Me cuentan unos amigos lo que sigue: han regresado para vivir en Zamora, y han escogido como domicilio un piso de alquiler en el casco antiguo. Establecerse en esa zona, tranquila, espléndida y repleta de iglesias, es una suerte y una ventaja. Desde su ventana se ve La Catedral. Eso también les ocurre a aquellos de mis familiares que, aún viviendo por lo general en otras provincias, se han comprado casas desde las que se divisa este templo, bien iluminado y de visión recomendable para la serenidad del ánimo. Hablando de esto y de aquello, llegamos en la conversación a los pisos que están montando frente a la Iglesia de San Isidoro. Basta con acercarse hasta allí, dando un paseo, y ver el churro fino que proyectaron; eso sí, un churro con mucho dinero detrás, esto no hay quien lo niegue. Es un edificio pequeño, mal colocado, molesto para el paraje de alrededor, y encima resulta tan estrecho que incluso puede provocar algo de claustrofobia, igual que si fuese un féretro vertical. Otro amigo mío residió un tiempo en la Calle del Obispo Manso, en un piso con una deliciosa tronera por la que se filtraban la noche y las estrellas. A mí me deleitaba ir a visitarlo porque el paseo hasta allí lo merece, y por los amenos y oportunos diálogos que solíamos tener.

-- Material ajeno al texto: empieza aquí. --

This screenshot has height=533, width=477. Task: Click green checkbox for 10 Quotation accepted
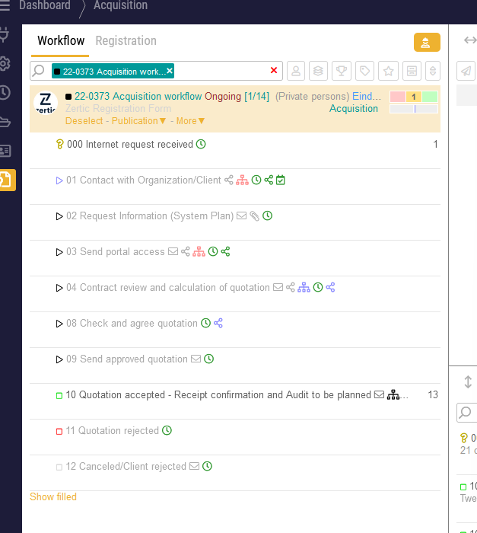pyautogui.click(x=59, y=395)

A propósito de esta calle, la del Obispo Manso, fue allí donde estuve viendo la Procesión de las Capas Pardas. No lo hice a propósito, no escogí esa zona por ninguna razón en especial: salí a buscar el desfile y lo encontré al final de dicha vía. Alguien me comentó que, en la infancia, esta procesión le daba miedo. Creo recordar que a mí me ocurría lo mismo. Se juntaba en el cuadro: la oscuridad de los tramos previos a San Claudio de Olivares, la solemnidad de los hermanos, la propia capa alistana cuyo peso se intuía, las matracas que al sonar le alteraban a uno el corazón, la música fúnebre y tenebrosa del bombardino, el chirrido de los faroles al balancearse en las manos de los cofrades, el Cristo del Amparo y, sobre todo, la mesa, que lleva prendidos varios cardos y una calavera. La calavera me inspiraba temor, entonces, y hoy me inspira respeto porque simboliza la muerte y el calvario; en la niñez ese cráneo significaba el coco, y luego supuso sólo la realidad al término del camino del hombre.

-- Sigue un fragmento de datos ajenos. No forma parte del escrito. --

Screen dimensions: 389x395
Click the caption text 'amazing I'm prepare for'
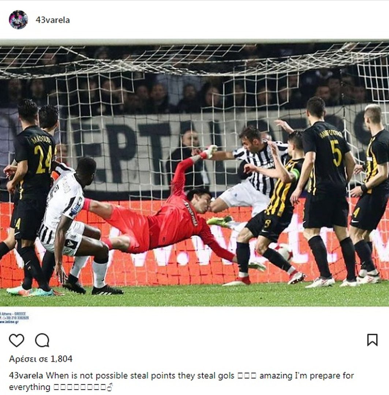[307, 376]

Hablando de cofradías y desfiles, estos días también hay un gran número de ciudadanos que odian la Semana Santa y se desesperan hasta que concluye el Domingo de Resurrección. En el fondo, y perdónenme si yerro, no es para tanto. Si uno aborrece las procesiones, basta con no ir a verlas. Cosa distinta es aborrecer el agobio de la muchedumbre, porque entonces uno está perdido y deberá conformarse con escapar de aquí unos días o encerrarse en casa. Les anuncié en un artículo anterior que todo ostenta sus temperaturas: algunos años le he dado algo la espalda a la Pasión, negándome a ver más de dos o tres desfiles. Insistimos tanto en algunas identidades zamoranas que a veces acabamos aburriéndonos a nosotros mismos. Pero este año es diferente: soy el tipo que vuelve diez días a su tierra, el hombre hambriento de su ciudad y de las tradiciones con las que creció. Creo que lo entenderán quienes reniegan de la Semana Santa y me leen. Suele echarse de menos lo que nos falta o ya se fue o de lo que nos alejamos. Termino el artículo con unas palabras de Kavafis, muy adecuadas para lo que pretendo decir: «La ciudad irá en ti siempre. Volverás a las mismas calles. Y en los mismos suburbios llegará tu vejez; en la misma casa encanecerás. Pues la ciudad siempre es la misma. Otra no busques -no hay-, ni caminos ni barco para ti. La vida que aquí perdiste la has destruido en toda la tierra».